Work out how many lines in the data include the string "agent"; reply with that number alone.

ENTRIES SUPPLIED:
-.-.-

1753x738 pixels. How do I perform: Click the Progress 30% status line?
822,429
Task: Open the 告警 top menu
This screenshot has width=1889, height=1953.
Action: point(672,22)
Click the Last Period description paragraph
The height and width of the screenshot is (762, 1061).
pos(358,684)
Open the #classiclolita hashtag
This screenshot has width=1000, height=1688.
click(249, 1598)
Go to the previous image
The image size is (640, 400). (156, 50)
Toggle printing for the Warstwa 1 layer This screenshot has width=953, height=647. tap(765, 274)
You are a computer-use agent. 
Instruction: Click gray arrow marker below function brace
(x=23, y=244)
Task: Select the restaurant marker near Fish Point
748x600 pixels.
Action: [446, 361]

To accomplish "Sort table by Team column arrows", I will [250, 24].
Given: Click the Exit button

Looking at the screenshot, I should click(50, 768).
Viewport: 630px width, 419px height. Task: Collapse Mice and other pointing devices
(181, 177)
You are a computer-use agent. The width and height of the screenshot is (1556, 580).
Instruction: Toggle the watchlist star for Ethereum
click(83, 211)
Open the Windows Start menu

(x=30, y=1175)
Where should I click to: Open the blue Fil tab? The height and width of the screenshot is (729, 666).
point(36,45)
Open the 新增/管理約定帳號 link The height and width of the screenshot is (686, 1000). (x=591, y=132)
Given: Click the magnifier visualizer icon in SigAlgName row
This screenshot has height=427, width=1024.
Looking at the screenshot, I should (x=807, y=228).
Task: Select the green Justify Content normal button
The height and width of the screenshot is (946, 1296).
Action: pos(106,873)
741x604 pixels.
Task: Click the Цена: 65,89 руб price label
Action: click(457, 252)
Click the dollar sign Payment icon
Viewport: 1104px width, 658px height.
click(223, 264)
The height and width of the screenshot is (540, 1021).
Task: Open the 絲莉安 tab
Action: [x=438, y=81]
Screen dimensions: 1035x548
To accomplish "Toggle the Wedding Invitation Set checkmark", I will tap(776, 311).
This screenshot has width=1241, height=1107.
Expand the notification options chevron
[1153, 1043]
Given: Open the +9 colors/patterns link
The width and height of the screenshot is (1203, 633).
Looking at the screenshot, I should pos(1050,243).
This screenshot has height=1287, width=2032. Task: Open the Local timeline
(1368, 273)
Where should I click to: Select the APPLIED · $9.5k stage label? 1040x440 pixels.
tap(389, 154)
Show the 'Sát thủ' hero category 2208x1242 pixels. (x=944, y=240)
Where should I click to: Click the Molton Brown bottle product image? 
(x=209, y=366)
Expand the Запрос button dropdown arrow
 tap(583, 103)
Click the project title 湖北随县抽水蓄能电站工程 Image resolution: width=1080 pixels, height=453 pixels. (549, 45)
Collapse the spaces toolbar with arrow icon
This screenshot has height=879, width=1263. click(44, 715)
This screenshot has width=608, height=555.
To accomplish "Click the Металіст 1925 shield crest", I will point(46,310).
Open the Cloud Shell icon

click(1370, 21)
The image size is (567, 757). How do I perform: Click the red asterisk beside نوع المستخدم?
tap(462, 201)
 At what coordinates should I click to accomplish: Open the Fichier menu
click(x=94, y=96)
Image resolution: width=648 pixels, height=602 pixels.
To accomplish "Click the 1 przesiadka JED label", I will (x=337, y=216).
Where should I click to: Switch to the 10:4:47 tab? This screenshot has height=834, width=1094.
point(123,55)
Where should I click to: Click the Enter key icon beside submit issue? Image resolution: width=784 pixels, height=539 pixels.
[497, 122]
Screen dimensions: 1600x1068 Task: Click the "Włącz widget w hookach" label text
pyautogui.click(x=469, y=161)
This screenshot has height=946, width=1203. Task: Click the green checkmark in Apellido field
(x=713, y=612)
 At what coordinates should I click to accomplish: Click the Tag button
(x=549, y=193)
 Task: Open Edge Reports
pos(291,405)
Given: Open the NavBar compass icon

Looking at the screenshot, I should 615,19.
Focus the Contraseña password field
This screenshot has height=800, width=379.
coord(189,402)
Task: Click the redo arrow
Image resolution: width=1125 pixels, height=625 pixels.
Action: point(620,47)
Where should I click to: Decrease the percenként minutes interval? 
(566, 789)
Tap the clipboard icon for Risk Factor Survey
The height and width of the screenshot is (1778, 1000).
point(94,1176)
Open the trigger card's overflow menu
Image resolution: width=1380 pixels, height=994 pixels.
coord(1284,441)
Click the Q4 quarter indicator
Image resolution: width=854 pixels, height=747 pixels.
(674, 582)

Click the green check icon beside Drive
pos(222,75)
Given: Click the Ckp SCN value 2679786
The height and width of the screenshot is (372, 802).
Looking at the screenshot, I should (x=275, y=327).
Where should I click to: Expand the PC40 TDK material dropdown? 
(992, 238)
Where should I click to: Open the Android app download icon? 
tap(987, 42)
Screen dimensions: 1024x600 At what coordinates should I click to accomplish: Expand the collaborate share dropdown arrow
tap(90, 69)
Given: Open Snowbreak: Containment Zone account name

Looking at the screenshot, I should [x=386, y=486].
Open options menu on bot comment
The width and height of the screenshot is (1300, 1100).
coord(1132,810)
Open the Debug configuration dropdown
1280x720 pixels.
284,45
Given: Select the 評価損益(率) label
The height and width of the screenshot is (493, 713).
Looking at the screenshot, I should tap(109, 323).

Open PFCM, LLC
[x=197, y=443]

-.-.-

OUTPUT OF THE TASK: 2